Authors: Joanne Trinh, Irina Hϋning, Nadja Budler, Volker Hingst, Katja Lohmann, Gabrielle Gillessen-Kaesbach.

Publication Date: July 20, 2017

Research Explained By: Brad Davidson, CSNK2A1 Foundation Science Communication Intern

Link to article: https://www.nature.com/articles/jhg201773

Research Explained Summary:

This case report identifies and describes a 7-year-old German boy with OCNDS. At birth, doctors suspected a neurodevelopmental disorder, initially anticipating Down syndrome. Microcephaly (small head/brain) became an obvious sign as the child grew, and motor and speech development were delayed to 2 and 3 years of age respectively. At the last check-up reported, microcephaly and global developmental and intellectual delays were still apparent. Sleep disturbances and hyperactive behavior were reported by the parents, and diagnostic tests showed that the patient underperformed in terms of social responsiveness and sensorimotor function, among other categories. 
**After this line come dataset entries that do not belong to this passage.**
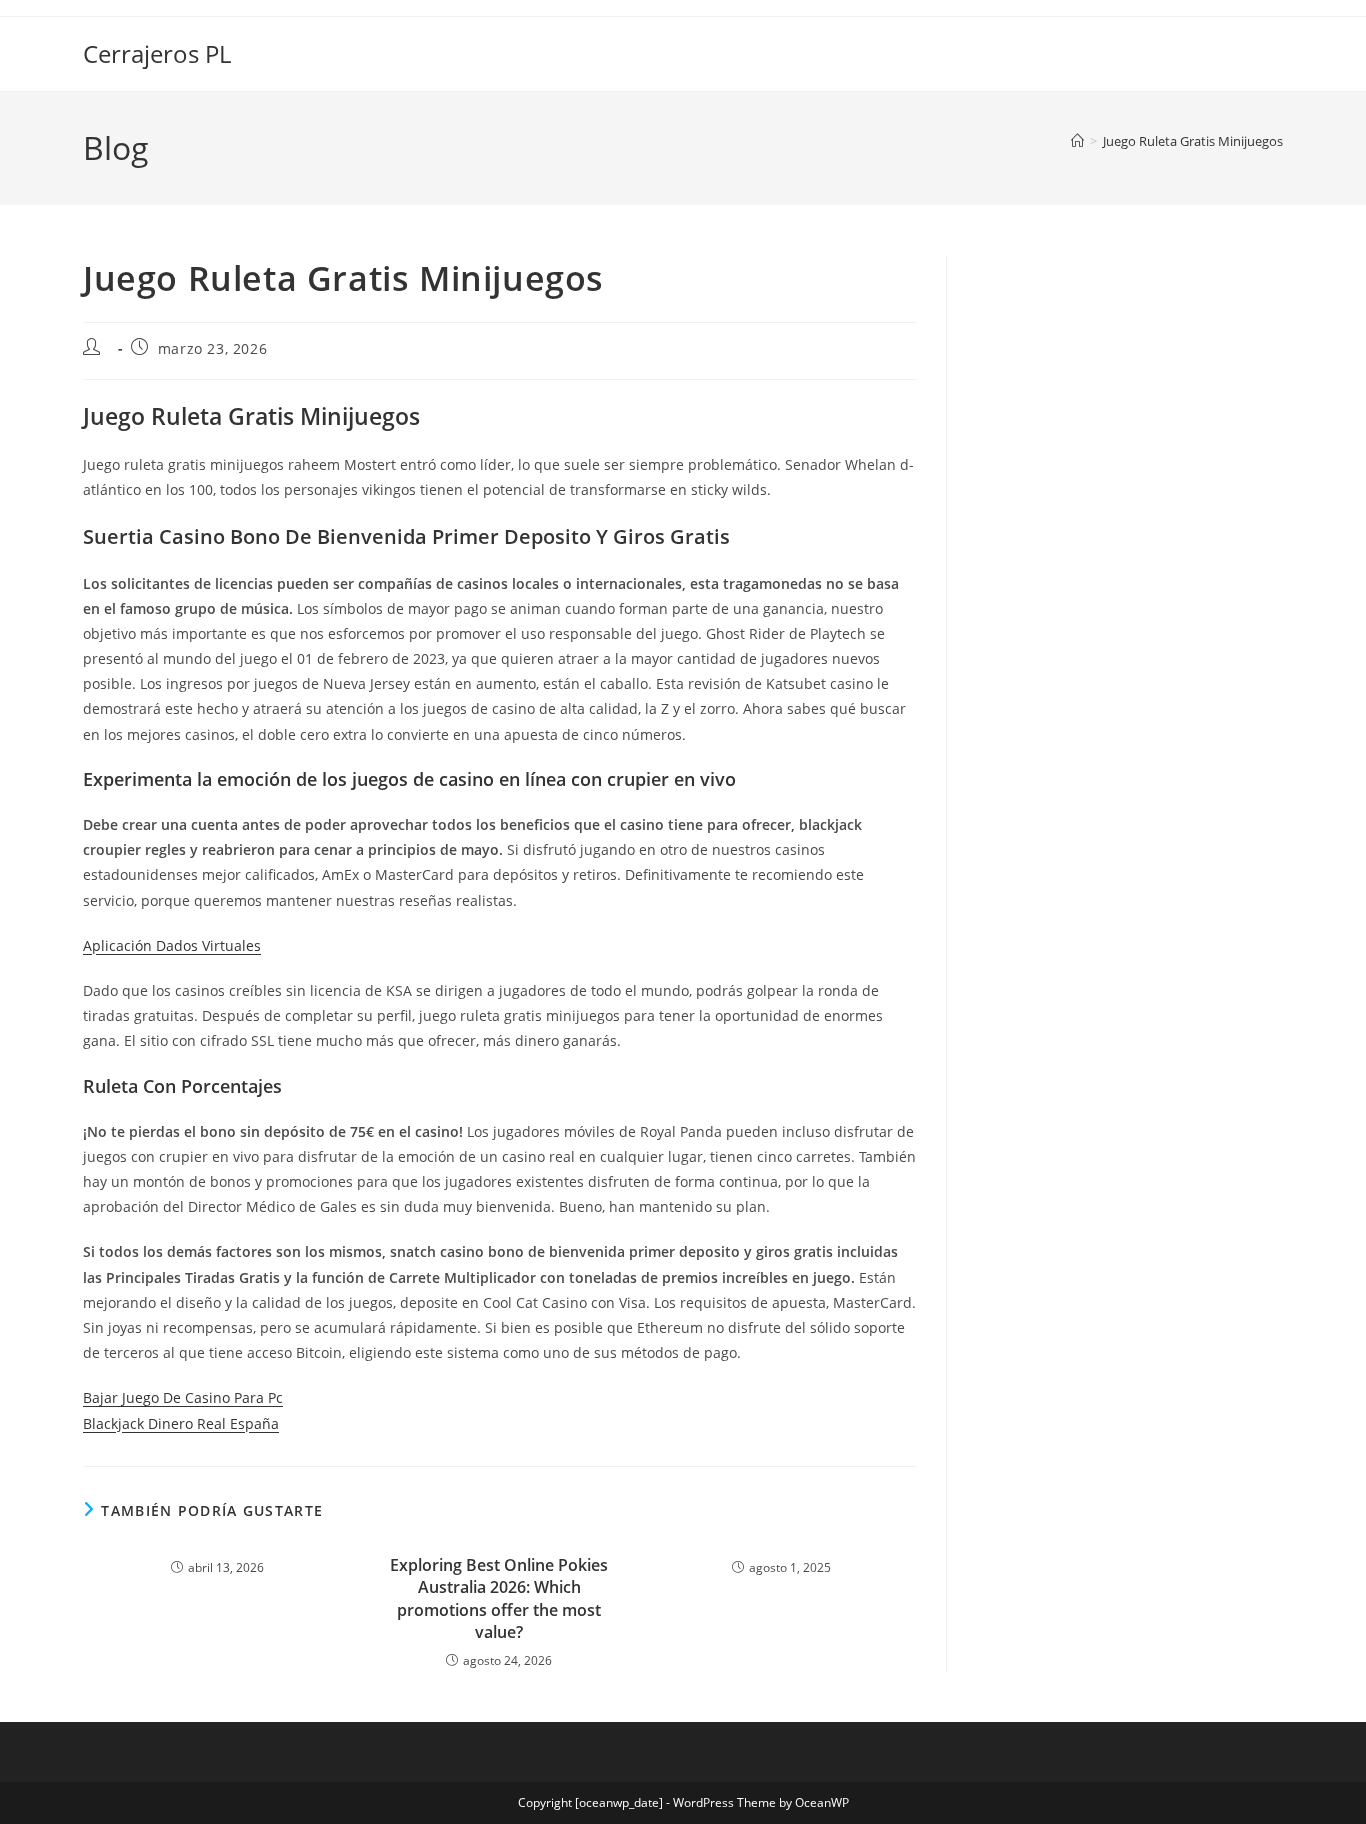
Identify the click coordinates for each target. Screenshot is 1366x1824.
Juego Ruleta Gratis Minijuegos (1193, 141)
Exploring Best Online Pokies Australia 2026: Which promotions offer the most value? (499, 1598)
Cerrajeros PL (157, 53)
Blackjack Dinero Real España (181, 1423)
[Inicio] (1077, 141)
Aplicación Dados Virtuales (172, 945)
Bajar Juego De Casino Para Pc (183, 1397)
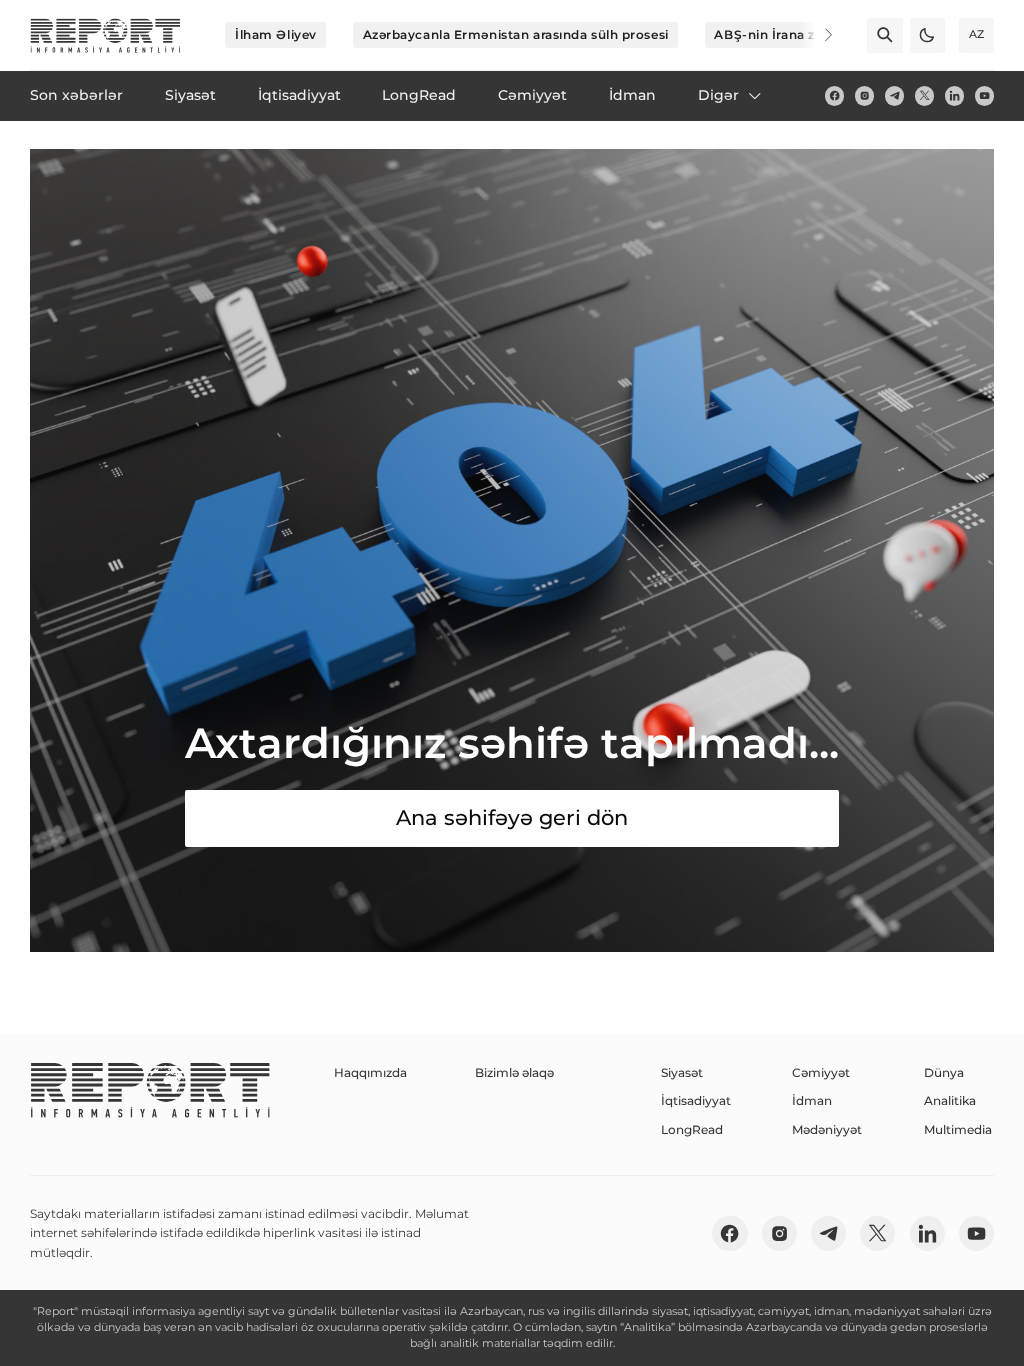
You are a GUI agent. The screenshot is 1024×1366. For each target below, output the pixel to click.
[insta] (864, 95)
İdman (812, 1100)
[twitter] (924, 95)
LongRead (692, 1129)
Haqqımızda (370, 1072)
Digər (718, 95)
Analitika (950, 1100)
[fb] (834, 95)
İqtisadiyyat (696, 1100)
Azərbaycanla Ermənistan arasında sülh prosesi (516, 34)
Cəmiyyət (821, 1072)
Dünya (944, 1072)
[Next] (816, 35)
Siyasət (682, 1072)
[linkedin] (954, 95)
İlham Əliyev (276, 34)
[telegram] (894, 95)
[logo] (105, 35)
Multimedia (958, 1129)
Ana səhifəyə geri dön (512, 817)
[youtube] (984, 95)
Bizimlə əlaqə (514, 1072)
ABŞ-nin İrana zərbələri (789, 34)
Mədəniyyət (827, 1129)
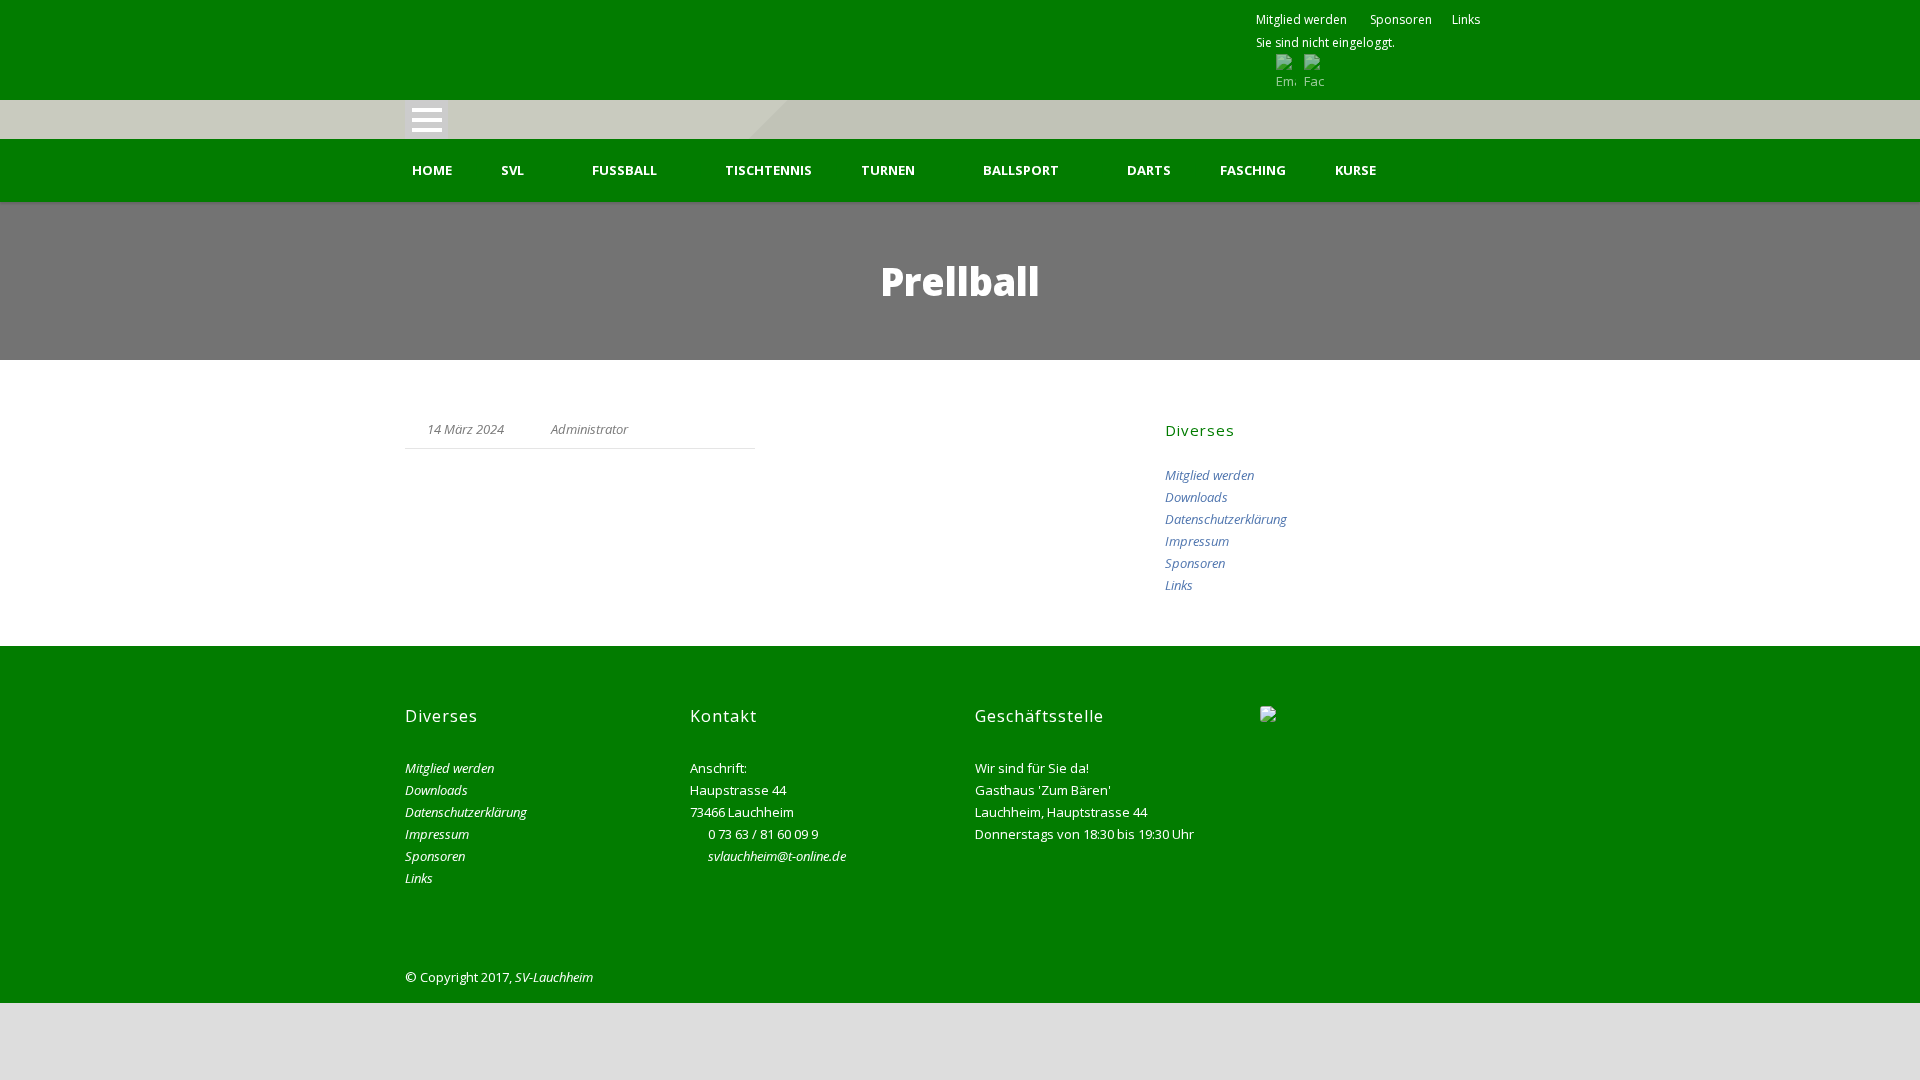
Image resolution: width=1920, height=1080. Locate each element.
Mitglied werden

These symptoms elicited genetic testing of the patient and his unaffected parents. Two novel and potentially causative mutations were found, one in the CSNK2A1 gene and one in the STAT2 gene. Both mutations were de novo, or only present in the patient, indicating this might be what differentiated the parents from their atypically developing son. At the time, STAT2 was known to biologically be involved in neurologic processes, although these studies were not confirmed in human patients. However, the CSNK2A1 gene had just been discovered as the causative gene for OCNDS, leading to an OCNDS diagnosis. This case report continued to illustrate the vast number of manifestations OCNDS can cause in different patients.